Segment Open

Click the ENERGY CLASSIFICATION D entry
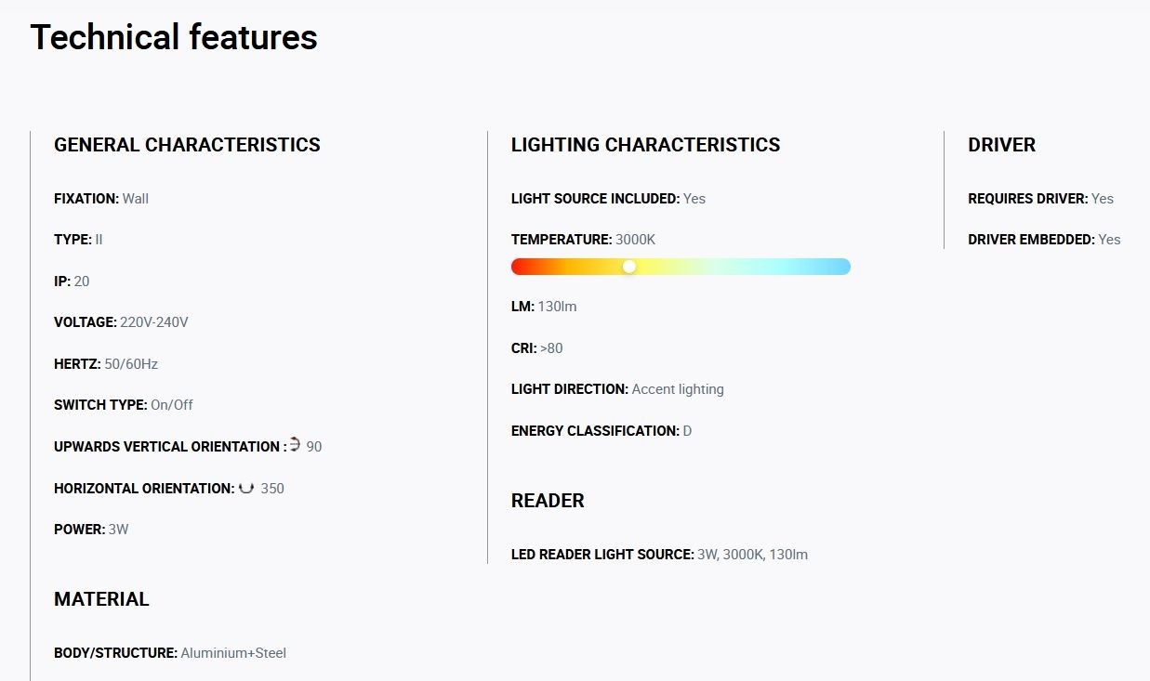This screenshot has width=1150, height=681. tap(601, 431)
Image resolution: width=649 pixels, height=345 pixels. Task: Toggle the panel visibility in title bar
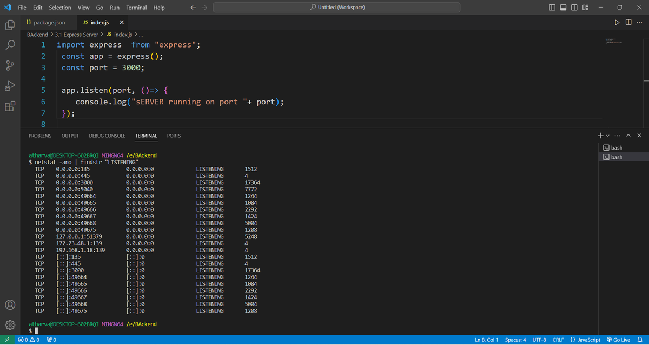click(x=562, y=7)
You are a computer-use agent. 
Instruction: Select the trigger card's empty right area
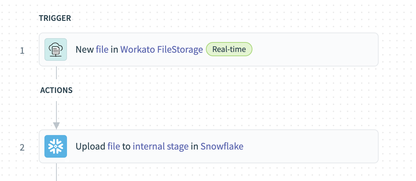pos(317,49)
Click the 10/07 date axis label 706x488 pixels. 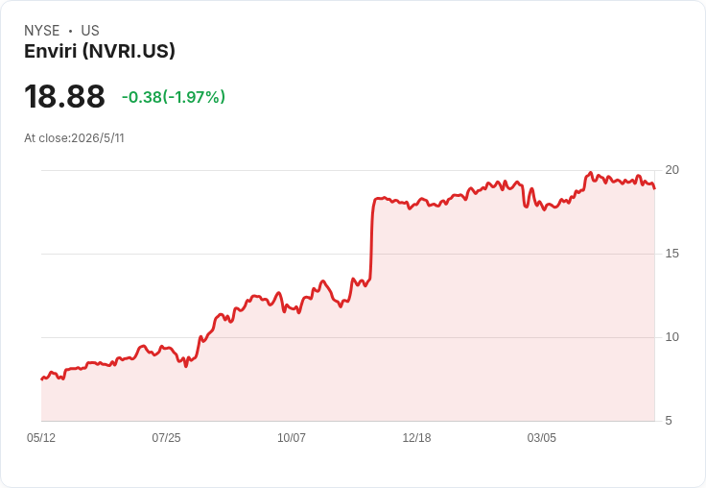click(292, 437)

Segment Closed
Segment Open

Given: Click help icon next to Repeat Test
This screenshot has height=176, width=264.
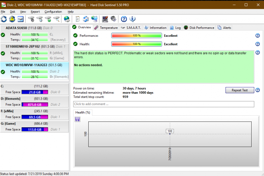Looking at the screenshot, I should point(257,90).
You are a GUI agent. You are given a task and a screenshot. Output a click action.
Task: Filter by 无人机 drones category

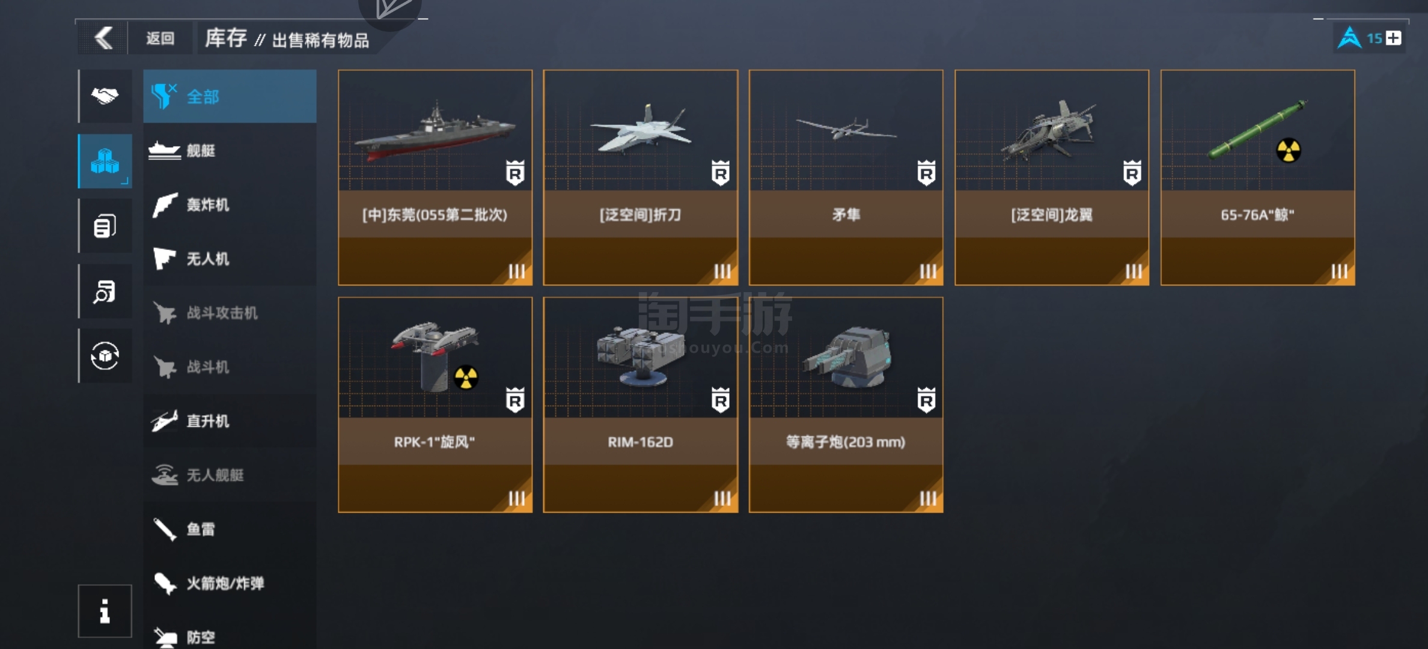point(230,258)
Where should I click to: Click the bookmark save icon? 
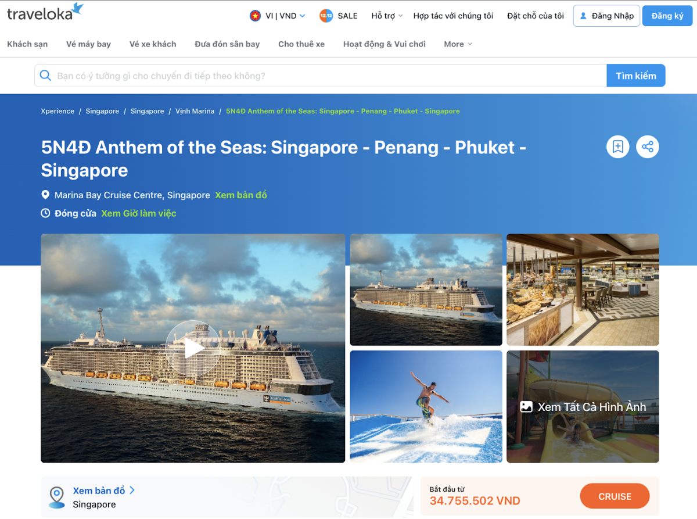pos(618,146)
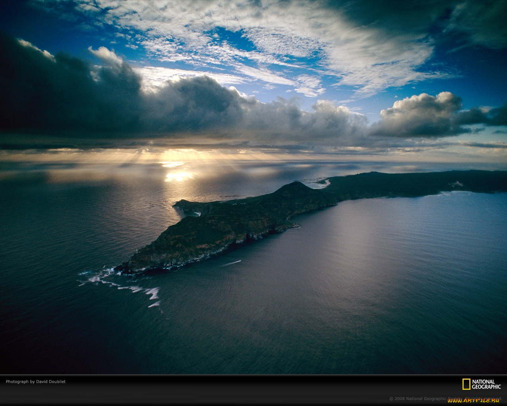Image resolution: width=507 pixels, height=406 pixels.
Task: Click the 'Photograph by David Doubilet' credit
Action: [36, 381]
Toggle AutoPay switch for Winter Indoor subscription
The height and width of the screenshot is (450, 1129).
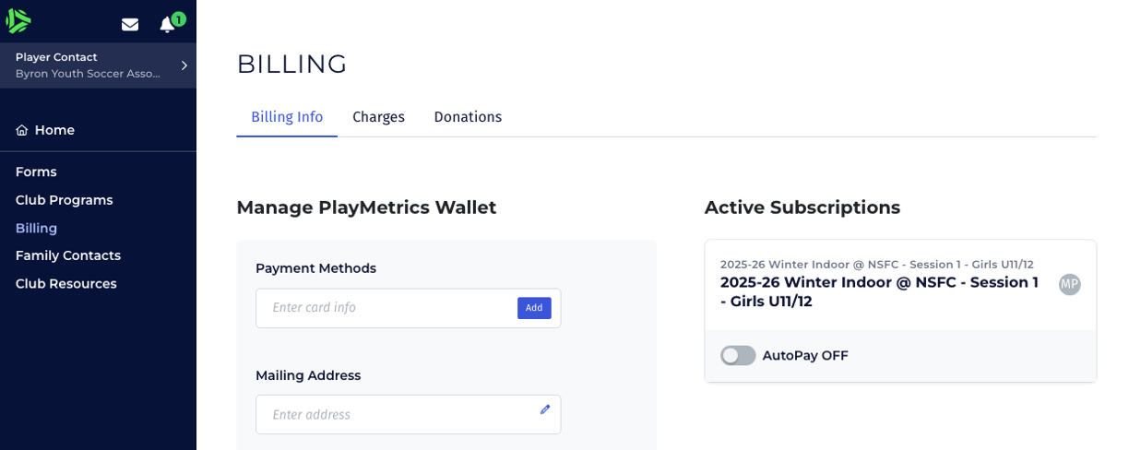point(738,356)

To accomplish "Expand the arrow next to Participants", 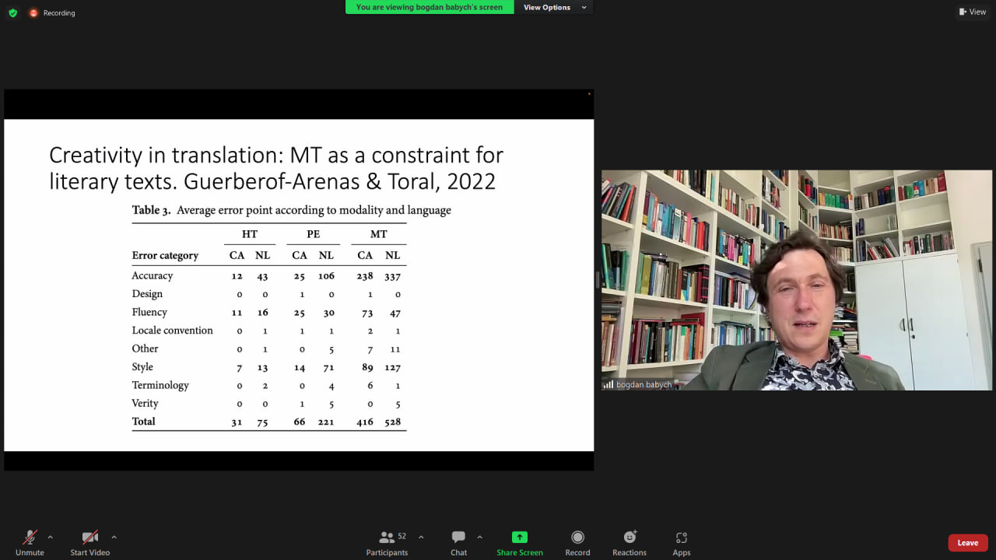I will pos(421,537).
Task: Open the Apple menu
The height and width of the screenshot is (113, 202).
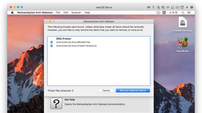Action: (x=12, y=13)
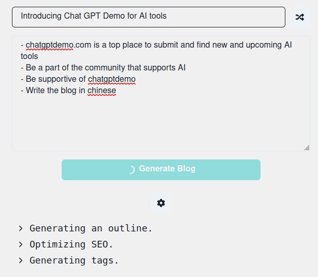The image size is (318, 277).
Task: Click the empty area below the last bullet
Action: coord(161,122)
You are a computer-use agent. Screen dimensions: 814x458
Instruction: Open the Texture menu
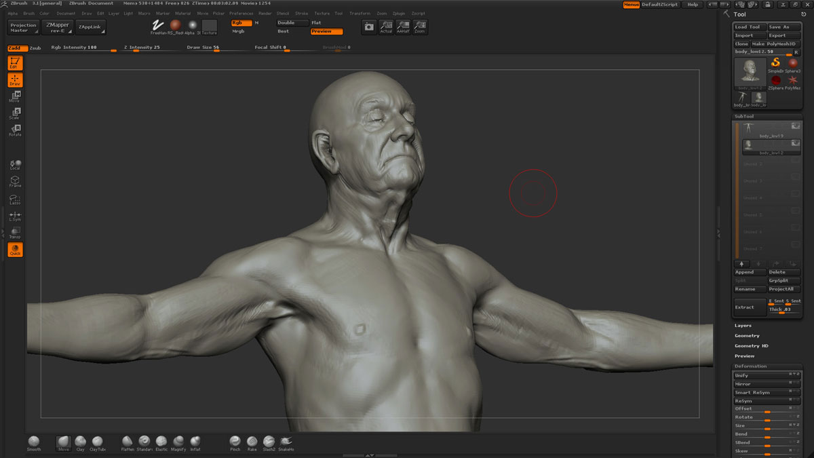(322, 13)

Segment Closed
Segment Open

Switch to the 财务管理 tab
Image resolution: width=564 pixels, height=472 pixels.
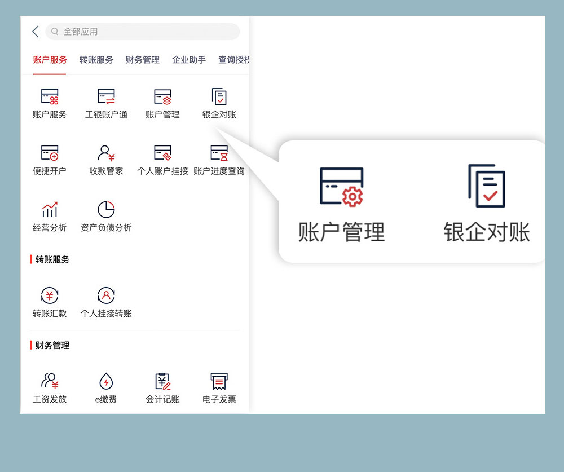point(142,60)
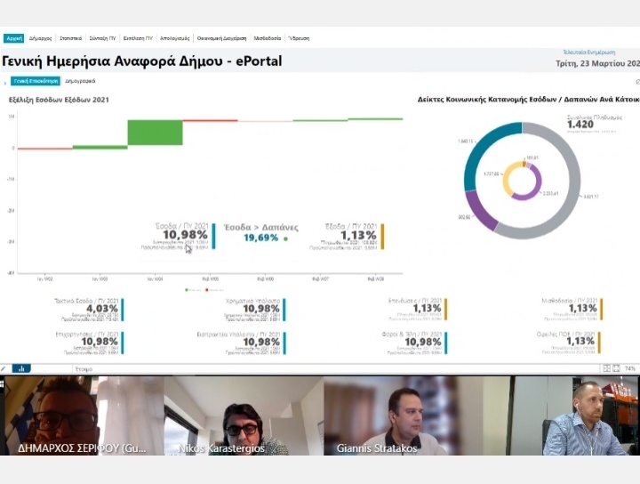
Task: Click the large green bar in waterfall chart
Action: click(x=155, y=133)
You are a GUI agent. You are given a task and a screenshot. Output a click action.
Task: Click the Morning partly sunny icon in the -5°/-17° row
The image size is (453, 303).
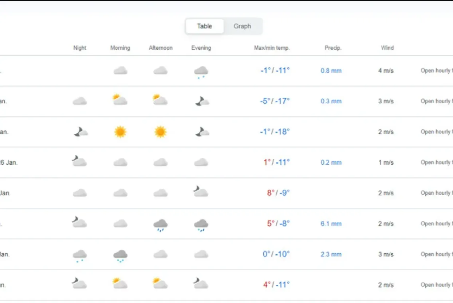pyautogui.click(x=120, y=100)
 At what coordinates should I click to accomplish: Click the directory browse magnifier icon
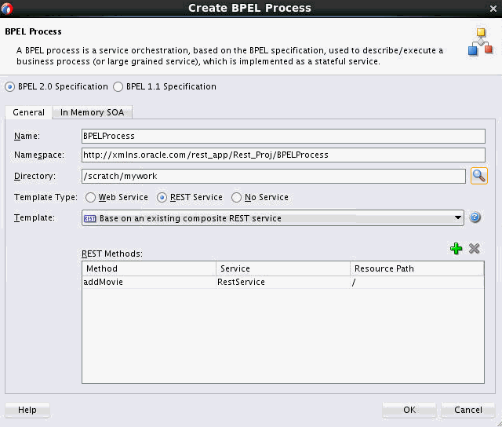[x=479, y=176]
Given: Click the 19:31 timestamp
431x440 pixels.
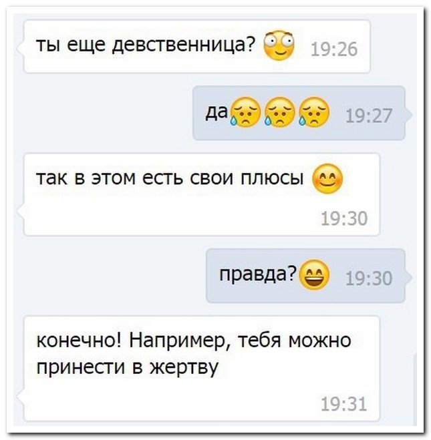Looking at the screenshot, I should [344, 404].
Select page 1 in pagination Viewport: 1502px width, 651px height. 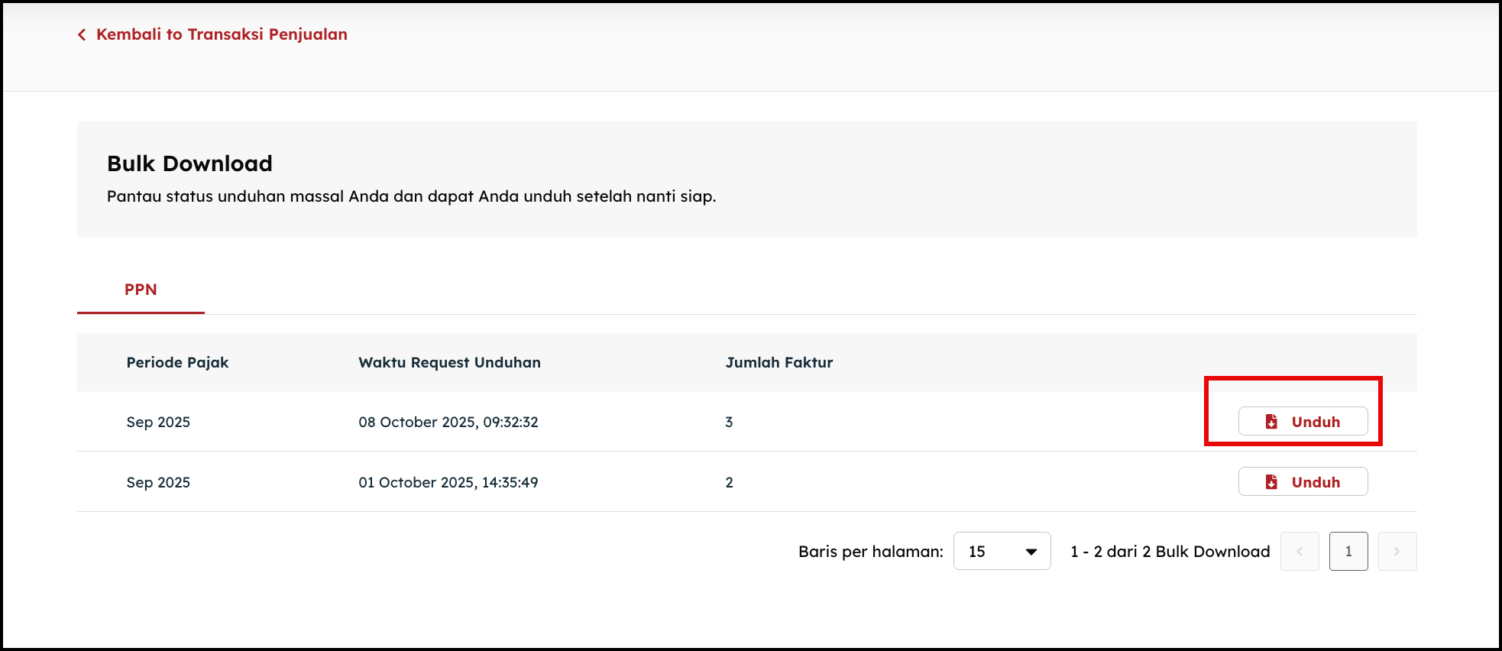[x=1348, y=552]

Segment Closed

• Work to be completed
Search the material for "computer" and copy each matching line.

• Response to the task
You are a computer-use agent. 
You are a computer-use agent. Screen dimensions: 814x458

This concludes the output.